La double métaphore est en revanche chez le commentateur d’Alciat : celle d’une lutte difficile contre cette bête (sauvage) puissante qu’est l’ignorance. C’est le combat de la culture contre la nature. La référence ne paraît donc pas être platonicienne, mais insister plutôt sur la puissance sauvage de l’ignorance, sur les ravages qu’elle est susceptible de faire en termes de sauvagerie, d’atteinte à la civilisation. Cela insiste aussi sur la force surhumaine qu’il faut, le caractère d’exploit {xiii} de la lutte contre un ennemi si farouche. »
- V. note [1], lettre 115.
- V. supra notule {a‑ii} note [31].
- Tragicorum Græcorum Fragmenta [Fragments des tragiques grecs], Göttingen, 1971-2004.
- Fin xixe s.
- Dans le vocabulaire de la palestre, le lieu où les hommes s’entraînaient à lutter, παλαίειν.
- Attestation unique d’un mot.
- Ce « que » introduit certainement une complétive d’un verbe déclaratif non conservé dont le sujet pouvait éventuellement être Sophocle lui-même.
- Κακόν, mauvais, adjectif au neutre substantivé.
- Contre lequel il est difficile de lutter.
- V. note [41] du Borboniana 8 manuscrit.

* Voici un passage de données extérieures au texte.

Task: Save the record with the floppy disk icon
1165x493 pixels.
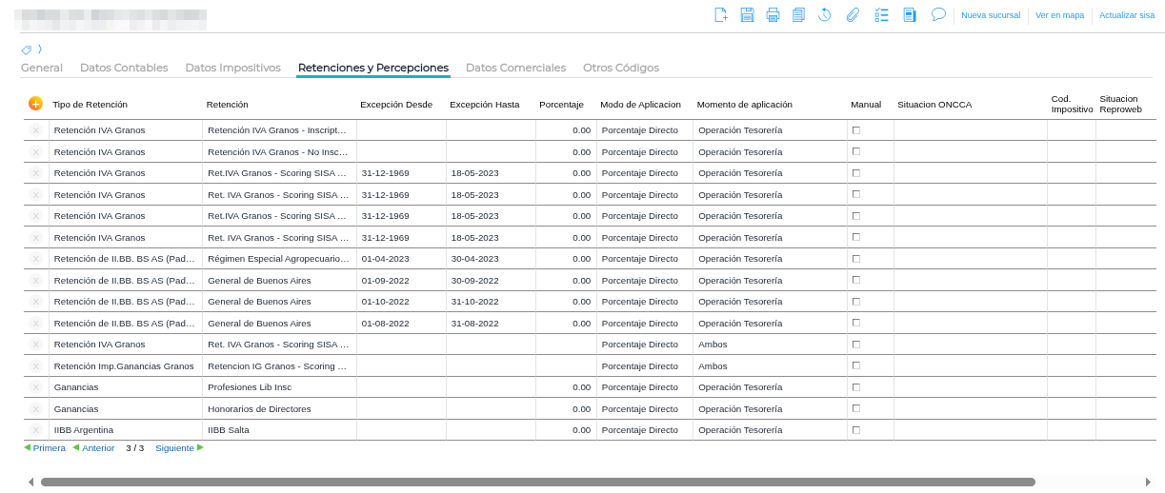Action: coord(747,14)
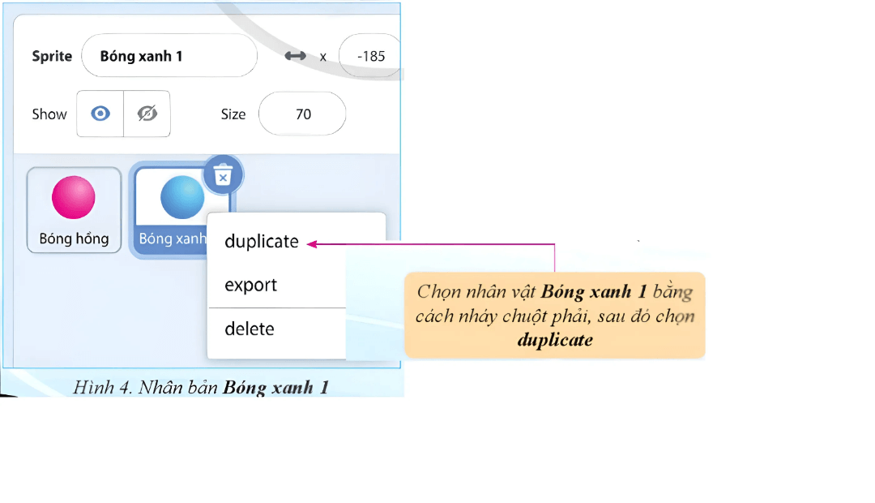Click the blue ball sprite image

pos(182,197)
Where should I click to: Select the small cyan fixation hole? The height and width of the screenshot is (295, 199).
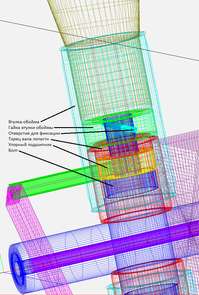[131, 129]
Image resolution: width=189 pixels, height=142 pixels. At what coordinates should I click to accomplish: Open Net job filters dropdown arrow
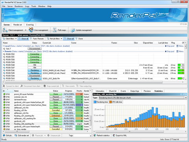61,39
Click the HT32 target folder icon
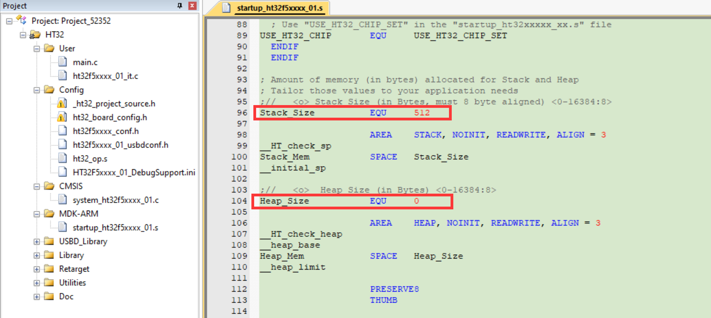This screenshot has height=318, width=711. 35,35
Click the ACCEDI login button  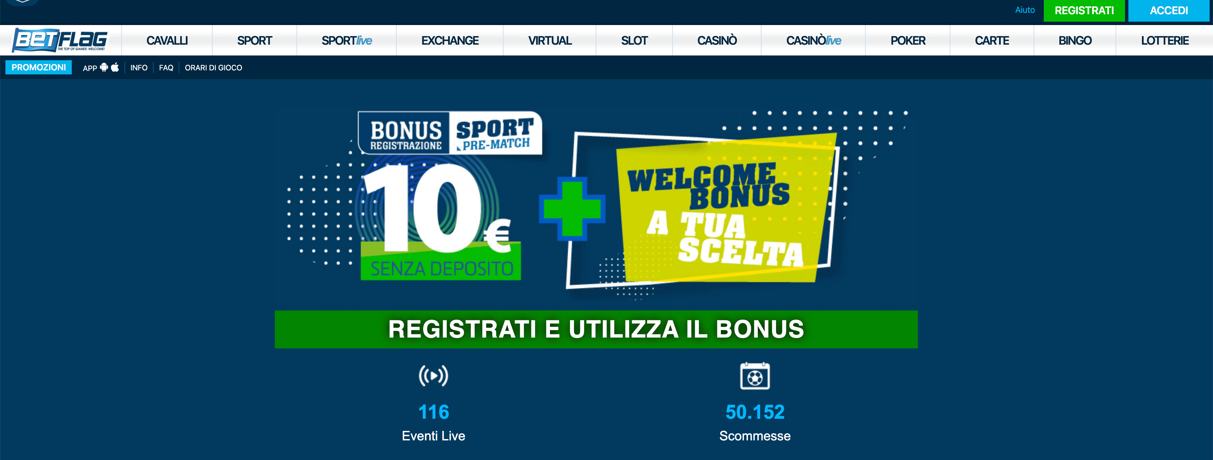tap(1169, 10)
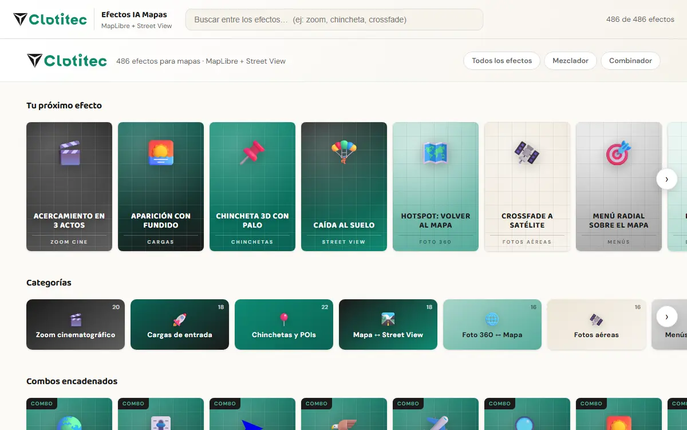Select the sunrise icon on Aparición con fundido

pyautogui.click(x=161, y=153)
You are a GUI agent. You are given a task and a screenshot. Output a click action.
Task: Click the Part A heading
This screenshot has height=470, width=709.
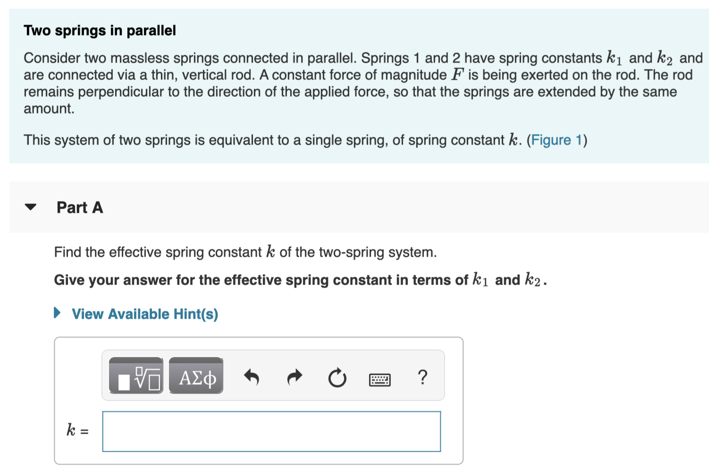point(79,207)
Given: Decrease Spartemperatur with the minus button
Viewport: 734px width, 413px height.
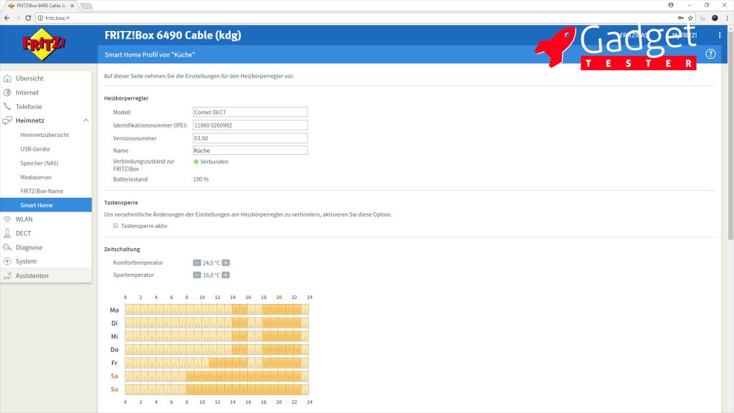Looking at the screenshot, I should click(x=197, y=275).
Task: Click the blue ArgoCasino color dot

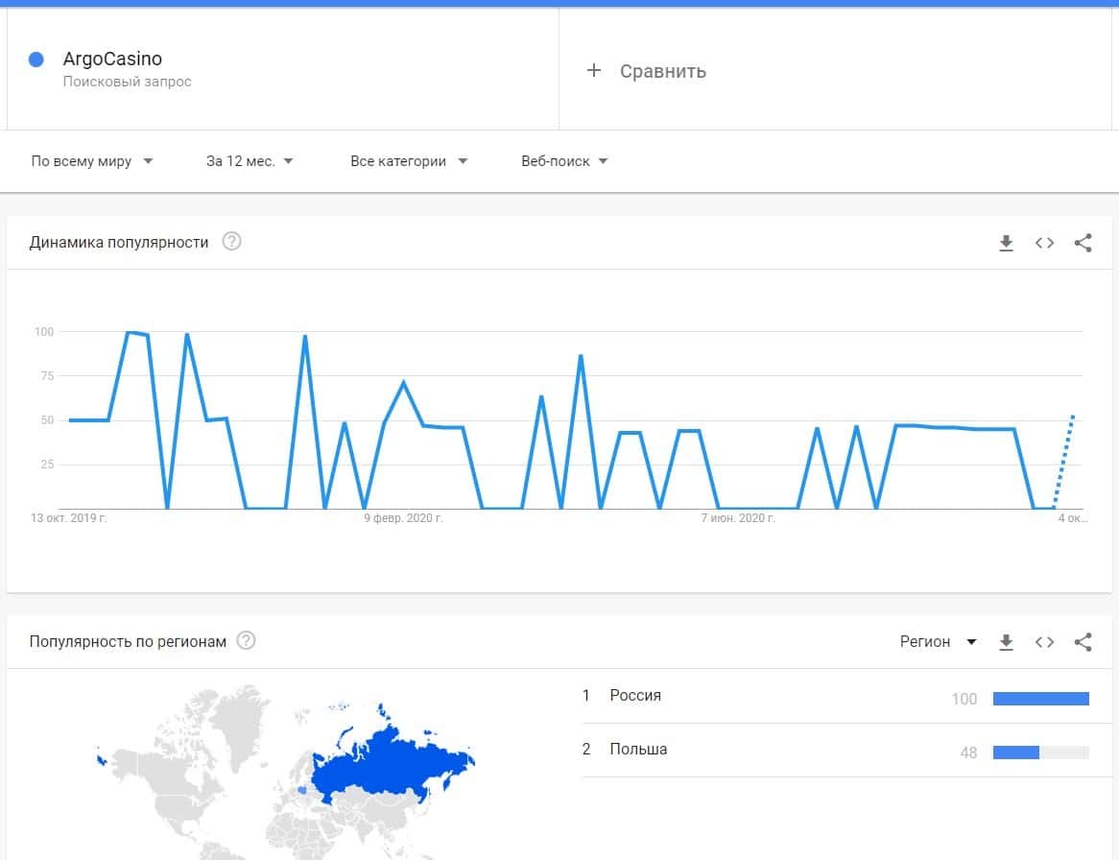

- Θήρια : non pas des « serpents », mais plutôt des « fauves », des bêtes que l’on chasse, par référence à θήρα, « la chasse ».
- République, 535 e4.
- Comme celui d’Héraclès contre le lion de Némée : tel est le parallèle mentionné par Pausanias dans le passage susdit.
- Thuillius, 2e colonne, page 801, commentaire iv sur les attributs de la Sphinge :
Nam virginea facies voluptatem repræsentat, fœdamque libidinem, quæ hominem ita excæcat et afficit, ut eum ab humanitate degenerem in belluinam ferme naturam commutet, quo sit ut ab omni vera disciplina rectaque institutione penitus abhorreat.
Plumæ volucres, quibus totum corpus occupatur, et quasi obsidetur, levitatem et inconstantiam animi satis aperte declarant, quæ quidem cum rationis principatum, vel naturæ vel consuetudinis vitio præripuit et occupavit, quid in homine reliquum est, quod firmum aut constans esse vel videri possit ?
Cæterum pedes, quales sunt leonis, indicant superbiam arrogantiamque, quæ cum falsam de rebus opinionem habeat, seque scire putet, quod nescit, non mirum est si turpiter impingat, et longissime absit a perfecta rerum cognitione.
[D’abord, son faciès virginal représente la volupté et l’ignoble débauche, qui aveuglent et affectent tant l’homme que, dépouillé de toute amabilité, il se transforme entièrement en une bête sauvage, avec une horreur absolue de la véritable discipline et des règles de bonne conduite.
Les plumes d’oiseau qui lui couvrent tout le corps, et comme l’investissent, révèlent assez ouvertement la légèreté et l’inconstance de son esprit : bien qu’il soit le siège de la raison, par quelle corruption innée ou acquise a-t-il arraché et saisi ce qui reste ou pourrait sembler rester de solide ou de constant en l’homme ?
Enfin, ses pattes, semblables à celles d’un lion, figurent l’orgueil et l’arrogance : elle a fausse opinion de la vie, elle croit savoir ce qu’elle ignore ; il n’y a pas à s’étonner qu’elle attaque déloyalement et se tienne à mille lieues de la parfaite connaissance des choses].